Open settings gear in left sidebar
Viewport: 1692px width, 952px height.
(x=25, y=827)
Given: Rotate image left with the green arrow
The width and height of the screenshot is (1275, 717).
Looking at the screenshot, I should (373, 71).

ACTIVITY »
The material above must be returned in full, exactly as written.

SOLUTION TO THIS EXERCISE »
Open settings gear in left sidebar
Viewport: 1692px width, 952px height.
(x=25, y=827)
Given: Rotate image left with the green arrow
The width and height of the screenshot is (1275, 717).
Looking at the screenshot, I should (373, 71).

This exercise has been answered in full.